Instructions to follow -> Substitute "Total Sales" for "Total Units" in the data between the lines holding "Open Google apps grid icon" and "Action: [331, 283]", inclusive. Return only those lines, with everything else left as it is.

Extracted material ->

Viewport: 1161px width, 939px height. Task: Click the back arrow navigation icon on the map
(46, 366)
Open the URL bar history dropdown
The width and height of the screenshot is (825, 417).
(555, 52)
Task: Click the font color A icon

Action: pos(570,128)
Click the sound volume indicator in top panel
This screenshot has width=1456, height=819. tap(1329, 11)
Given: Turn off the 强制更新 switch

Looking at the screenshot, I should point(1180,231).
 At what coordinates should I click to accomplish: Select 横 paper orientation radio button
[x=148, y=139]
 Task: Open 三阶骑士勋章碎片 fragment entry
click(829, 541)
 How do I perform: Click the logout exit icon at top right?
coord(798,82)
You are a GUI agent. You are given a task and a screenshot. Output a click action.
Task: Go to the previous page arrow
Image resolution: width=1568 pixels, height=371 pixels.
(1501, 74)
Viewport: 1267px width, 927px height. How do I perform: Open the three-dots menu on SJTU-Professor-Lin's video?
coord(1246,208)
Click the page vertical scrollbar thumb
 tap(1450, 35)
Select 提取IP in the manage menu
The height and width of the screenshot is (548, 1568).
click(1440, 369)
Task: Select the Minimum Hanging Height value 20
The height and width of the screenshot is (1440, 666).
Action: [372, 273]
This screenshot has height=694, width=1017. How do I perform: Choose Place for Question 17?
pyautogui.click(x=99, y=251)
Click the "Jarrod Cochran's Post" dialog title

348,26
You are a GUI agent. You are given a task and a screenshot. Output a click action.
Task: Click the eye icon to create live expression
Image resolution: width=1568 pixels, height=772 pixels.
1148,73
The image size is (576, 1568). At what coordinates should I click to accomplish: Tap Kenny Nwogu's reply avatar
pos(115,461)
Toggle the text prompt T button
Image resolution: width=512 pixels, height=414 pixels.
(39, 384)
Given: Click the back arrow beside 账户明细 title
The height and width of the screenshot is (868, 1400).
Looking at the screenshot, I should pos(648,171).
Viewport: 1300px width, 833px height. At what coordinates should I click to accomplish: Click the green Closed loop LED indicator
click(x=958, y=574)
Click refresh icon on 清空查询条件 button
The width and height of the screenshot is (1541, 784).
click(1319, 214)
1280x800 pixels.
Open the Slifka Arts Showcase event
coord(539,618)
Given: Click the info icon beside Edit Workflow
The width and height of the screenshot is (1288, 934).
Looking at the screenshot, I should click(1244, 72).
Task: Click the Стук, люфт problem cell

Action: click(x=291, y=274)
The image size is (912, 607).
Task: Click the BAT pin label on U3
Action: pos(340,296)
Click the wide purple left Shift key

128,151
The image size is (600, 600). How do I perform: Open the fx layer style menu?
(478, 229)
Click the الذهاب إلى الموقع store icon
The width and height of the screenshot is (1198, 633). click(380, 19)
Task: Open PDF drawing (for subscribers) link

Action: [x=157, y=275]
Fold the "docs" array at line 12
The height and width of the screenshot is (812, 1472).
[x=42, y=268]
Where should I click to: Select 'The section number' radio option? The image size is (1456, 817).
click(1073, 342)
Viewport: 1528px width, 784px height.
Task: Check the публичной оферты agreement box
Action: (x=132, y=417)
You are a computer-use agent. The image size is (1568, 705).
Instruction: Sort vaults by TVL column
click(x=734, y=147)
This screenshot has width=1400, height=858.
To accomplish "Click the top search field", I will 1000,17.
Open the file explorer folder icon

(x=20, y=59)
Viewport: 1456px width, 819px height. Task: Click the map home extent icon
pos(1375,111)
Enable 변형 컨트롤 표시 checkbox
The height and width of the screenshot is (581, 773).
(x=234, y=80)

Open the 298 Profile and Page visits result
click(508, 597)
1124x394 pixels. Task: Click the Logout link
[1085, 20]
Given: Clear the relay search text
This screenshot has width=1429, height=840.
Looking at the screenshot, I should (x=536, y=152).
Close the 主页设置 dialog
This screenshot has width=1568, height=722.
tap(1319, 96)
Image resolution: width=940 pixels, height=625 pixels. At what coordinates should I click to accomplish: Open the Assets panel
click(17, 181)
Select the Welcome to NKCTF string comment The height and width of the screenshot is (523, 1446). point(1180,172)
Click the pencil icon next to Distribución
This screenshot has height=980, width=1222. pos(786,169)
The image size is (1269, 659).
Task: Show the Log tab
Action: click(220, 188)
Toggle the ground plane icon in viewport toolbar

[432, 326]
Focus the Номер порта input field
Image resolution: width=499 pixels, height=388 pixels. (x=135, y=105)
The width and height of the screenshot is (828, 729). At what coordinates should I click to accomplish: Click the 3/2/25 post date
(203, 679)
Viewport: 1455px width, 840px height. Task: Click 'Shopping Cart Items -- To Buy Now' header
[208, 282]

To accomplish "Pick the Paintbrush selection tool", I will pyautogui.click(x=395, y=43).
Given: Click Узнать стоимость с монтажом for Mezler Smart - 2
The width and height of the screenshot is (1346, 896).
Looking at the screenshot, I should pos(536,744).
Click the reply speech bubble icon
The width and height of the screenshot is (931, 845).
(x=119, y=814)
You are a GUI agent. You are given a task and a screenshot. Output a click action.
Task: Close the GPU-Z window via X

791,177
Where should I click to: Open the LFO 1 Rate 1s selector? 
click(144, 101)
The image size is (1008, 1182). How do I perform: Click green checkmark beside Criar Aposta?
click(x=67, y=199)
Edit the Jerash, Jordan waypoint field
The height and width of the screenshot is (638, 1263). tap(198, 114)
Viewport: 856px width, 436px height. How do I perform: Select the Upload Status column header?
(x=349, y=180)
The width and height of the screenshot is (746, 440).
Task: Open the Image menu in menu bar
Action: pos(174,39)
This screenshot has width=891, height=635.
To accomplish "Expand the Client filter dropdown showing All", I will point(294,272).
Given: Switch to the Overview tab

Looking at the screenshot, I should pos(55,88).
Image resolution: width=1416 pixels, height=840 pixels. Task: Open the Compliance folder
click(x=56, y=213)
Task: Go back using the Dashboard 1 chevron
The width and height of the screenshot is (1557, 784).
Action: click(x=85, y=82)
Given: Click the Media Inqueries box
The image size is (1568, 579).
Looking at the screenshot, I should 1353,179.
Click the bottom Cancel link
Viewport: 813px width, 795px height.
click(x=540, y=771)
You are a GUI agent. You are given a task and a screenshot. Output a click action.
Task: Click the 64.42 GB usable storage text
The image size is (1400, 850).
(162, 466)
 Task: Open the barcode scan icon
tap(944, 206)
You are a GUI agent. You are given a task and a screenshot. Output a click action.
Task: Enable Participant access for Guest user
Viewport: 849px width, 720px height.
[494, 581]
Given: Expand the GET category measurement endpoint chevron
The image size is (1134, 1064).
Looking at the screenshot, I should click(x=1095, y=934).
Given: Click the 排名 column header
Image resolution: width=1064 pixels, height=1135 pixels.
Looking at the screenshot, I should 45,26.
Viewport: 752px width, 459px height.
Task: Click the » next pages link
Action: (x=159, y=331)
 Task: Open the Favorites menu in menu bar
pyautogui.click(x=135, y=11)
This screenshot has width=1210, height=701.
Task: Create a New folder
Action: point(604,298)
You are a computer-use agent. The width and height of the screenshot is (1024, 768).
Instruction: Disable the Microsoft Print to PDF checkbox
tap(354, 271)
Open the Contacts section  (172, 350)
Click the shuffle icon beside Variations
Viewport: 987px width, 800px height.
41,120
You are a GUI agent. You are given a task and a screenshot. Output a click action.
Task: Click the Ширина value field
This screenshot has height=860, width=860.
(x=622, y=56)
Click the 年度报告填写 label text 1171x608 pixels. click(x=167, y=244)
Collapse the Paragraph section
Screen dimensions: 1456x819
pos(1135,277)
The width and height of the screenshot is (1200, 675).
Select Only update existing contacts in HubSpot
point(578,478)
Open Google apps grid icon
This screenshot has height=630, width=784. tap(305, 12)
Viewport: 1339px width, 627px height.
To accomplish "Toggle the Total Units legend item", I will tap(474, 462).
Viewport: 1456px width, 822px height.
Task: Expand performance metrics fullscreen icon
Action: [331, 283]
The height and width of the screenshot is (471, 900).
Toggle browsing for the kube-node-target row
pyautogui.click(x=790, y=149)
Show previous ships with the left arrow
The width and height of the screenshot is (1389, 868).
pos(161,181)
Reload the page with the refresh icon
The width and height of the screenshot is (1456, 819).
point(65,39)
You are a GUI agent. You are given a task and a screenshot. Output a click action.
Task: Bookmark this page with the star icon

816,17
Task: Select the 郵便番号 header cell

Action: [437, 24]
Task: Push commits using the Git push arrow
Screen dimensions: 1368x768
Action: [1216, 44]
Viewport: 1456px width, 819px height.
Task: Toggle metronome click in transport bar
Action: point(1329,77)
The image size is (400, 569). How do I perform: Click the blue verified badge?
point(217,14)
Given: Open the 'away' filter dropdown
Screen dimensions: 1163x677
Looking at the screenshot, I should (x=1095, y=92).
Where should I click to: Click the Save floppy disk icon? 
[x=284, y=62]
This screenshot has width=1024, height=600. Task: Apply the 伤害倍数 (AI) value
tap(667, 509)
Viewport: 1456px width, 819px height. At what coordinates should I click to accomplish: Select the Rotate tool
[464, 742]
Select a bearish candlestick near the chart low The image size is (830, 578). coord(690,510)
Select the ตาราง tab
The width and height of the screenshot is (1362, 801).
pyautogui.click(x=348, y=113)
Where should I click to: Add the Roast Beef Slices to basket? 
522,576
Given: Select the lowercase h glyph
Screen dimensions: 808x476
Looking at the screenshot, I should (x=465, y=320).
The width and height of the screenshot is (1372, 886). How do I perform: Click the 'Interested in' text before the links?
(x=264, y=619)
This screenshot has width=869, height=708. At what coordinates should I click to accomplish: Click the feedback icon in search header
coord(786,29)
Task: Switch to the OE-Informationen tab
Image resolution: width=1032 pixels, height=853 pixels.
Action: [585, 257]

Final answer ->
Open Google apps grid icon
This screenshot has height=630, width=784. tap(305, 12)
Viewport: 1339px width, 627px height.
To accomplish "Toggle the Total Sales legend item", I will tap(474, 462).
Viewport: 1456px width, 822px height.
Task: Expand performance metrics fullscreen icon
Action: [331, 283]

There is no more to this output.